Prairie Schooner to launch second edition of arts and literature series Fusion
Prairie Schooner, the University of Nebraska’s internationally-recognized literary magazine, is excited to announce its next release of the new arts and literature series Fusion. A fresh online series featuring collaborations between Prairie Schooner and interesting, innovative online literary entities and individuals from around the world, Fusion seeks to create dynamic alliances in literature and art. Fusion 1 featured a collaboration with Cordite Poetry Review focusing on work. Fusion 2 continues the themed trend by focusing on womb, while featuring a partnership with Batswana poets and artists.
Marianne Kunkel, managing editor of Prairie Schooner, will be co-curating Fusion 2 with TJ Dema, a Botswana-based poet who runs SAUTI an events, arts and performance management organization.
“Taking on such a decision-making role as curator of the upcoming Fusion was thrilling,” says Kunkel. “Prairie Schooner exceeded my expectations regarding the number of candid and eccentric womb-themed poems that appeared in its pages in the last eighty-six years. I’m extremely pleased with the online conversation that TJ Dema and I facilitated across continents and generations—a conversation not only about the womb but about women’s bodies as whole entities.”
The featured Batswana artist will be Sedrieng Olehile Mothibatsela. Kelly Manning, a graduate of the University of Nebraska, will be the featured Nebraska artist. Her exhibition record includes the multi-national juried North American Graduate Art Survey at the University of Minnesota.
Featured Batswana poets include the former Iowa fellow, Barolong Seboni; the 2011 international slam champion for the African poetry express slam held in Zimbabwe, Mandisa Mabuthoe; and the winner of a Farrago prize, Andreattah Chuma. All prize-winning poets have read their work in countries around the world.
In addition, Prairie Schooner features classic work from its archive, with poetry by Alicia Ostriker, Linda Hogan, Stephen Dunn, and Ruth Stone. Prairie Schooner has, over eighty-six years, managed to create a fascinating archive of American letters and the work featured in Fusion represents poems published in the last few decades by some of the most recognizable American poets and by gifted poets who are still lesser known.

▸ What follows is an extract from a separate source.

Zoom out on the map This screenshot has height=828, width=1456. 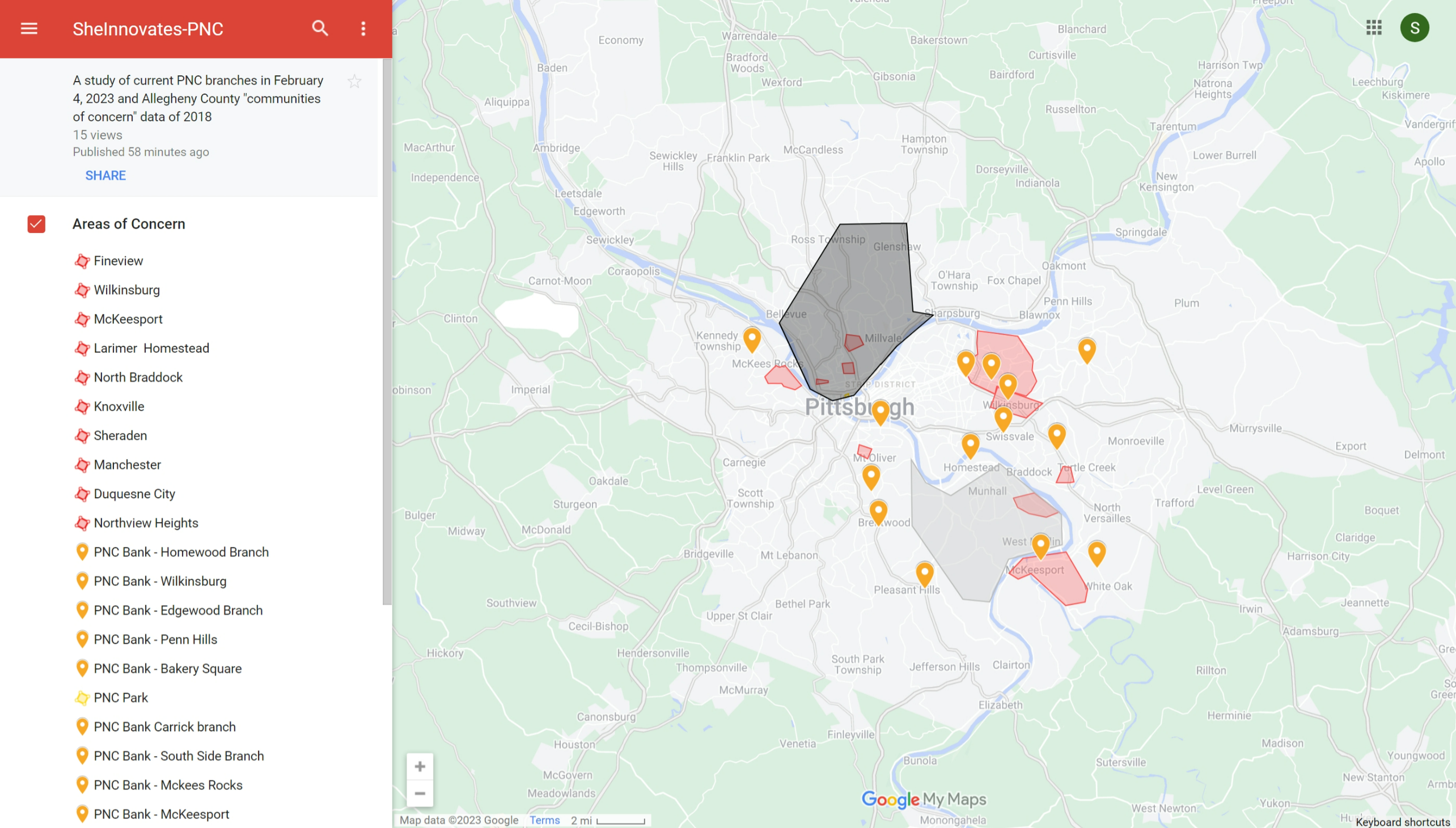420,793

Fusion is an opportunity to create dialog across geographical spaces and cultures through the sharing of art and writing. It represents an effort to create bridges and to do so by asking writers to think about the very things that connect distinguish them in different parts of the world.
The next Fusion will launch Nov. 1 and will be home-themed, collaborating with Balkan poets and curator Nikola Madzirov. View the Fusion archives at Prairie Schooner’s website featuring the art of Michelle Ussher and Watie White, as well as poems, audio, and interviews.